Opinión: OPIN-01
Editorial
La condena a Bussi y Menéndez

El Tribunal Oral Federal de Tucumán condenó a prisión perpetua a Antonio Domingo Bussi y a Mario Benjamín Menéndez. Ambos militares deberán pagar con prisión domiciliaria el secuestro, desaparición y muerte del senador peronista Guillermo Vargas Aignase. El fallo judicial era previsible. Al respecto, esa "previsibilidad" merecería algunas observaciones. No es bueno para la Justicia que se conozca de antemano la suerte de los ciudadanos llevados ante los Tribunales.

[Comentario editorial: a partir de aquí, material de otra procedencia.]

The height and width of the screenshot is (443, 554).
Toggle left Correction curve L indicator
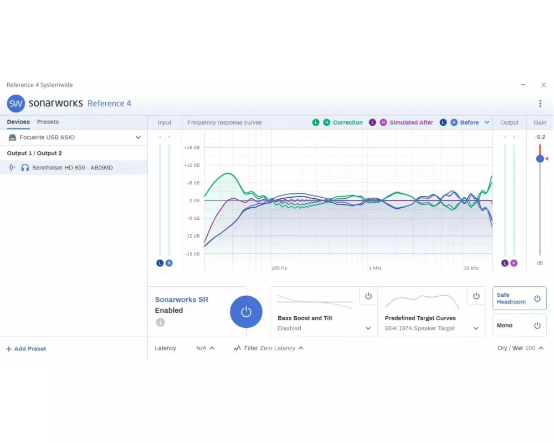click(316, 122)
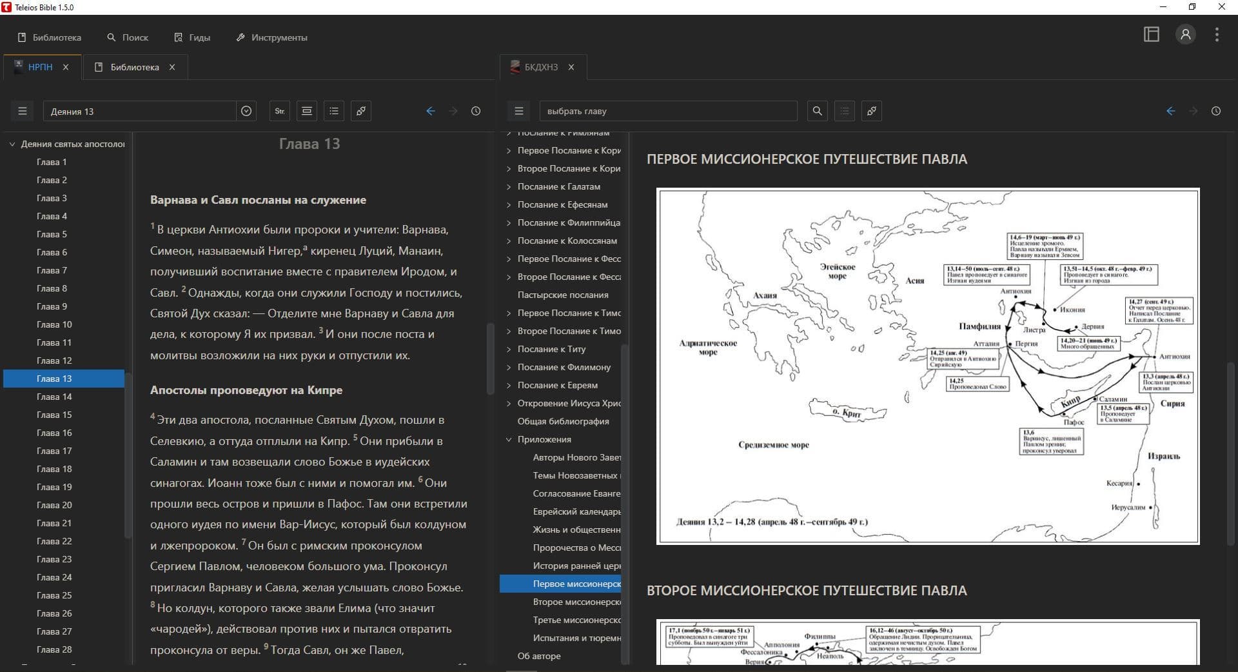1238x672 pixels.
Task: Collapse the Деяния святых апостолов chapter list
Action: pos(12,144)
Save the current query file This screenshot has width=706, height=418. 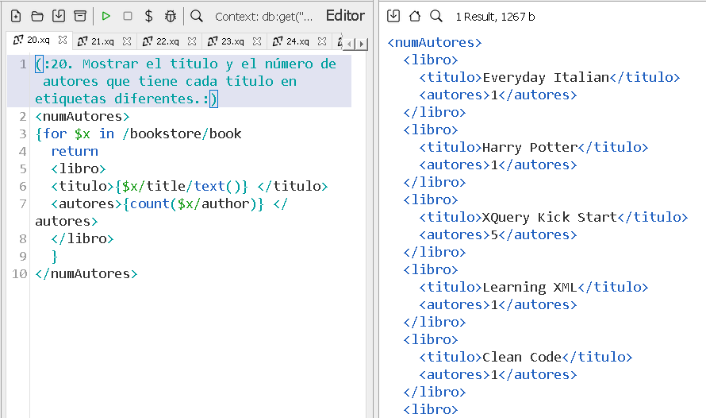point(59,16)
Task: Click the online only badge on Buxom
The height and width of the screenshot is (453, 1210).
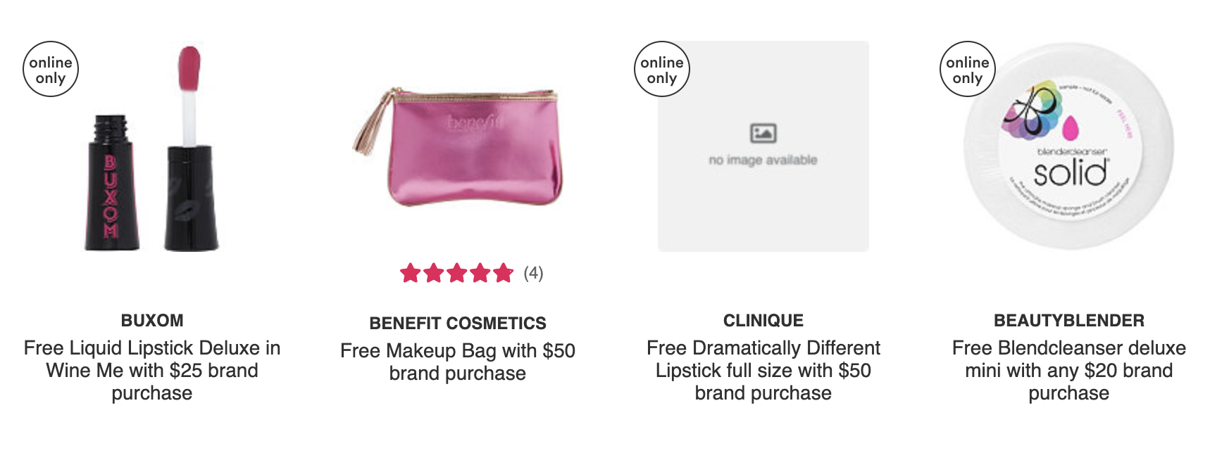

Es verdad que existía un fuerte consenso sobre la responsabilidad de los imputados, responsabilidad que en su momento habían podido eludir gracias a las leyes de obediencia debida, punto final e indulto aprobadas por Alfonsín y Menem. Pero de todos modos es necesario advertir que en más de un caso los juicios parecen ser formalidades sobre condenas que ya están establecidas de antemano.

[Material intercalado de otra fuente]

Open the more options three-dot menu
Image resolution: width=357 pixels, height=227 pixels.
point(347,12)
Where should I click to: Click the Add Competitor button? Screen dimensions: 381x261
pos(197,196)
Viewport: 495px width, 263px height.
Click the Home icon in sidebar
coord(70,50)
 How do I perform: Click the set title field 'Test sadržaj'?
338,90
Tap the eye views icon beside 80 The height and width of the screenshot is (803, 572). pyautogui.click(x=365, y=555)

Sin duda que Menéndez y Bussi deben rendir cuentas por sus abusos. Las pruebas que se han presentado contra ellos son concluyentes. Los argumentos elaborados por la defensa han sido débiles y en la mayoría de los casos más que una defensa jurídica lo que han expuesto es una defensa ideológica o política. Menéndez ha reiterado en Tucumán los principios sostenidos en Córdoba hace unas semanas. En lo fundamental la defensa de Bussi ha reproducido los mismos tópicos.

Los argumentos de uno y otro no difieren de lo que constituye la explicación oficial de las fuerzas armadas sobre lo sucedido desde 1976 en adelante. Según ellos, se trataba de una guerra contra la subversión y esa guerra debía librarse en condiciones excepcionales. Al respecto, habría que decir que los militares juzgados en estos casos no lo son por haber intervenido en operaciones contra la guerrilla, sino por haber desarrollado actividades represivas ilegales.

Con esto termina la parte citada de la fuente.